Ministerium: 122 Tote bei Angriff im Südsudan
Die Gewalt unterstreicht die Sorgen unter anderem der Vereinten Nationen über die zunehmende Instabilität in der Region seit der Verhaftung des ehemaligen Vizepräsidenten Riek Machar vor einem Jahr. Präsident Salva Kiir hatte 2018 ein Friedensabkommen mit Machar unterzeichnet. Damit sollte ein mehrjähriger Bürgerkrieg enden, in dem schätzungsweise 400.000 Menschen getötet worden waren.
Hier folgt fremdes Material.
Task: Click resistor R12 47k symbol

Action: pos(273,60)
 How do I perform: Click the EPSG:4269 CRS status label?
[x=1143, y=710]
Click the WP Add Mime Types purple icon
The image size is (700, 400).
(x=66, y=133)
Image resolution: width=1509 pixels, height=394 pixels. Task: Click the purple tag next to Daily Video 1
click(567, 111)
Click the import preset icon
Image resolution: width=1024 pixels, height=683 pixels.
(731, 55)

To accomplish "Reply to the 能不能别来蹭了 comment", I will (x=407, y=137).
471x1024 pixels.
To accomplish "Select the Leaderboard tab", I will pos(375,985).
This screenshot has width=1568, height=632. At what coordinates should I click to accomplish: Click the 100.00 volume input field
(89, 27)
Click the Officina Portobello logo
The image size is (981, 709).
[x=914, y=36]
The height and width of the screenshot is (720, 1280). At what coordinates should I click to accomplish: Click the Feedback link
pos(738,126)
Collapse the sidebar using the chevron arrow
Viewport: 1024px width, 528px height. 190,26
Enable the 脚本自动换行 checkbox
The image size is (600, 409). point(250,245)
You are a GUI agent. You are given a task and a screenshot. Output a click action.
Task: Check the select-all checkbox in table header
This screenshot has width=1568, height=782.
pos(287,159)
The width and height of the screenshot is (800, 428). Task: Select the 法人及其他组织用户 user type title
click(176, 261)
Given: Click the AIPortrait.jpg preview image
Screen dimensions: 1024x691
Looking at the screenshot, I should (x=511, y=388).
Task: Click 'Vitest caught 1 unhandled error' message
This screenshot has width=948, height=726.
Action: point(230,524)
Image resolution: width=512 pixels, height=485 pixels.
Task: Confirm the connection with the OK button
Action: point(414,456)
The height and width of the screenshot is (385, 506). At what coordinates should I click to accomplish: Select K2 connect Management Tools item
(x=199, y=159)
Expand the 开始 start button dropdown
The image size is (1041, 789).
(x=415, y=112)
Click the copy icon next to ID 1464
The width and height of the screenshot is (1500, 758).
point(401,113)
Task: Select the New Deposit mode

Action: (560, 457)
Die Umsetzung des Abkommens verlief jedoch schleppend, und beide Seiten gerieten wiederholt wegen Fragen der Machtverteilung gewalttätig aneinander.
Zusammenfassung
- Bei einem Angriff im Verwaltungsbezirk Ruweng im Südsudan wurden laut Behörden 122 Menschen getötet, darunter 82 Kinder, Frauen und Ältere.
- Eine Gruppe unbekannter Männer verletzte zudem 50 weitere Personen bei dem Angriff am Sonntag, wie das regionale Informationsministerium am Montag mitteilte.
- Die Gewalt verstärkt die Sorgen der Vereinten Nationen über die Instabilität in der Region, nachdem bereits ein Bürgerkrieg mit etwa 400.000 Todesopfern vorausgegangen war.